Di bawahnya menyusul:
- Bank Jago (31 persen)
- Neobank (25 persen)
- Allo Bank (16 persen)
- Superbank (15 persen)
“Dari hasil survei yang kami lakukan, terlihat jelas bahwa dalam situasi ekonomi yang terus berubah, masyarakat semakin mengutamakan keamanan dan stabilitas sebagai prioritas utama dalam mengelola uang mereka.
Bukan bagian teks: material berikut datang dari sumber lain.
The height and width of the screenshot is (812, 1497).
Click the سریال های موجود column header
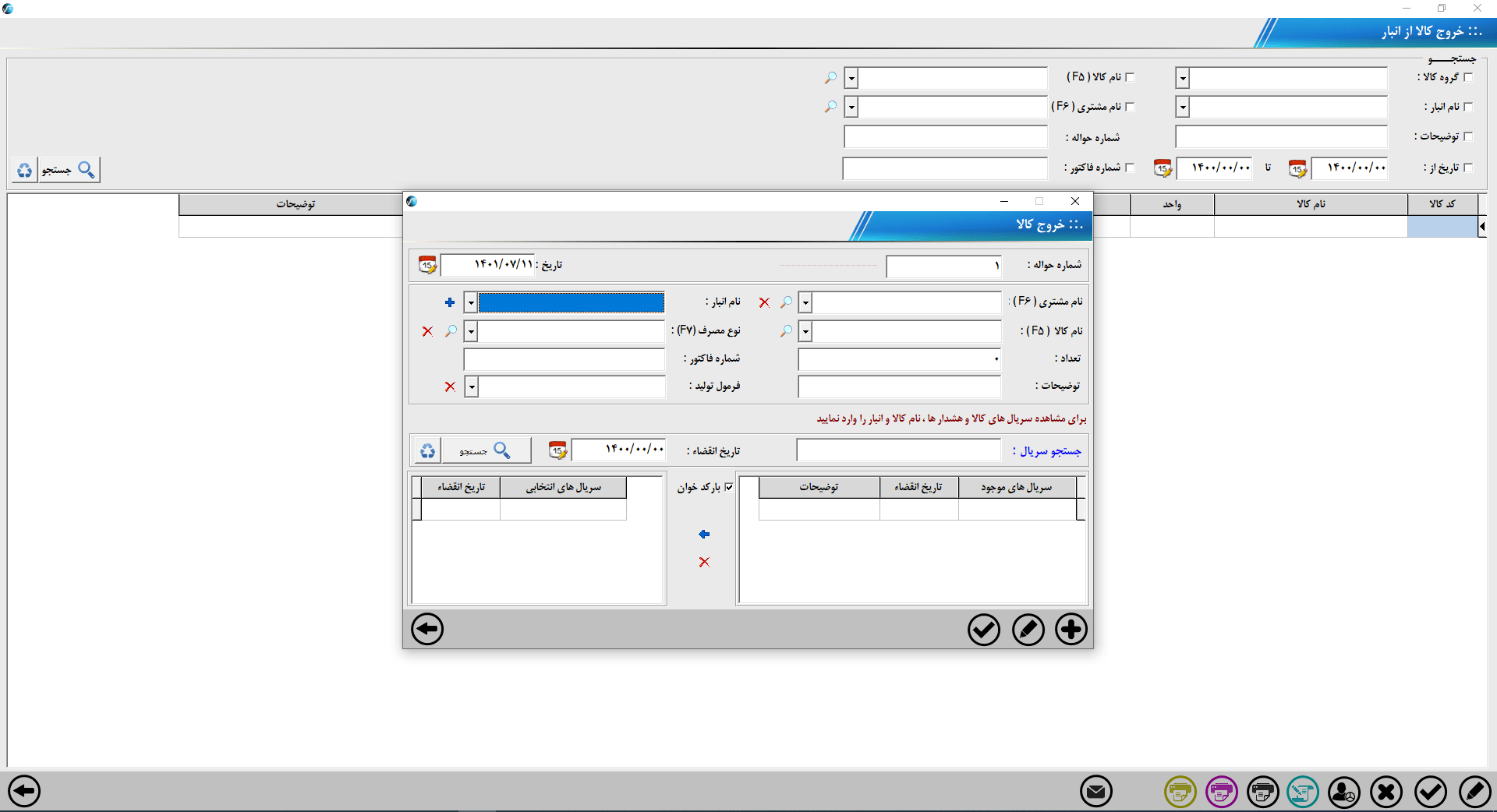point(1017,486)
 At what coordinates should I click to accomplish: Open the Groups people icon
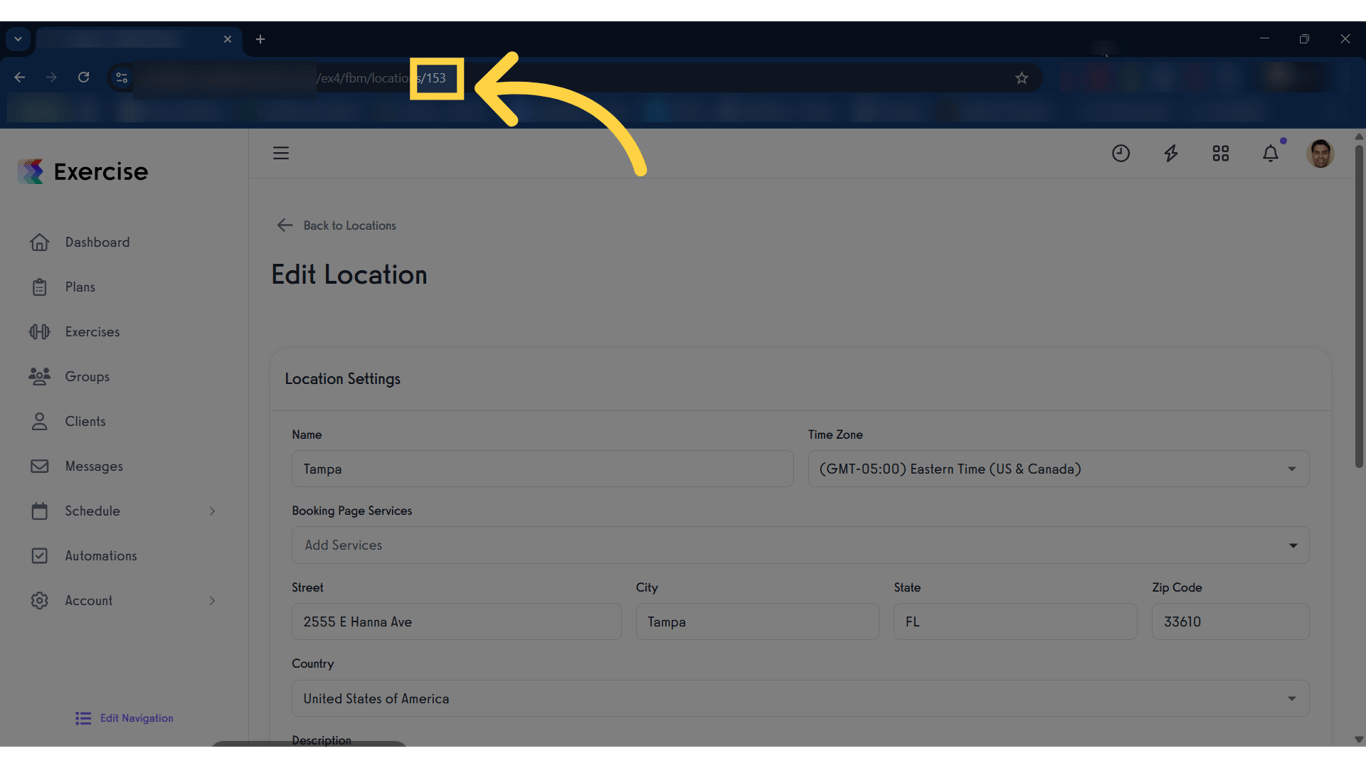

Kemudahan dalam pencairan, baik untuk tabungan maupun deposito, juga menjadi faktor penting yang memengaruhi pilihan mereka terhadap layanan digital,” ujar Hansal Savla, Managing Director Ipsos Indonesia dalam pernyataan resmi, Selasa (9/12/2025).
Efisiensi biaya menjadi perhatian utama, aplikasi yang stabil semakin diprioritaskan.
Peningkatan pemahaman masyarakat tentang keuangan menjadikan aspek biaya layanan sebagai hal yang sangat diperhatikan, termasuk penawaran promo tanpa biaya administrasi yang sering dihadirkan oleh bank digital.
Di kategori ini, preferensi responden tetap didominasi oleh:
- SeaBank (47 persen)
- Bank Jago (33 persen)
- Neobank (26 persen)
- Superbank (15 persen)
- Allo Bank (11 persen)
Selain ongkos, kinerja aplikasi juga merupakan faktor penting.
Aplikasi yang konsisten, mudah diakses, serta jarang mengalami gangguan dianggap sangat penting dalam mendukung kegiatan keuangan sehari-hari, khususnya bagi pengguna yang berada dalam kelompok usia produktif.
Penelitian Ipsos menunjukkan bahwa generasi Z dan Milenial adalah kelompok yang paling aktif menggunakan aplikasi perbankan digital untuk transfer uang, pengisian e-wallet, pembayaran QRIS, penggunaan tabungan digital, serta pemasangan deposito.
“Kami melihat generasi pengguna yang lebih muda menjadi pendorong perubahan dalam preferensi layanan keuangan. Mereka lebih menekankan pada kemudahan dan kecepatan, termasuk dalam mengelola tabungan secara digital, sehingga selain keamanan, platform yang mampu menawarkan pengalaman yang mulus dan efisien akan lebih diminati,” ujar Hansal. “Kami mengamati generasi pengguna yang lebih muda memengaruhi perubahan dalam preferensi layanan keuangan. Mereka lebih mengutamakan kenyamanan dan kecepatan, termasuk dalam mengelola tabungan secara digital, sehingga selain aspek keamanan, platform yang mampu memberikan pengalaman yang mudah dan praktis akan lebih disukai,” kata Hansal. “Kami melihat adanya pergeseran preferensi dalam layanan keuangan yang dipengaruhi oleh generasi pengguna yang lebih muda. Mereka lebih mengutamakan kepraktisan dan kelancaran, termasuk dalam pengelolaan tabungan secara digital, sehingga selain keamanan, platform yang mampu menyediakan pengalaman yang baik dan efisien akan lebih diunggulkan,” jelas Hansal.
Masyarakat semakin memilih dengan hati-hati dalam mengevaluasi layanan keuangan digital
Dengan meningkatnya jumlah pelaku di sektor perbankan digital, hasil survei Ipsos menunjukkan bahwa masyarakat Indonesia semakin dewasa dalam menilai layanan keuangan yang mereka gunakan.
Minat pengguna semakin beragam, tetapi masih mengutamakan tiga hal utama, yaitu keamanan, stabilitas, dan efisiensi biaya.
Ipsos menganggap hasil survei ini sebagai indikasi yang penting bagi pelaku industri perbankan digital dalam memperkuat layanan mereka, termasuk dari segi fitur keamanan, kinerja aplikasi, serta fleksibilitas produk tabungan dan deposito yang disediakan kepada nasabah.